> TASK ITEM
Please write out every entry below, word for word.

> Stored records
____

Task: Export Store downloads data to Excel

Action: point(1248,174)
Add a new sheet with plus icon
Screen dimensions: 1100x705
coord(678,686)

____

> ANSWER TO THIS EXERCISE
Task: Export Store downloads data to Excel

Action: point(1248,174)
Add a new sheet with plus icon
Screen dimensions: 1100x705
coord(678,686)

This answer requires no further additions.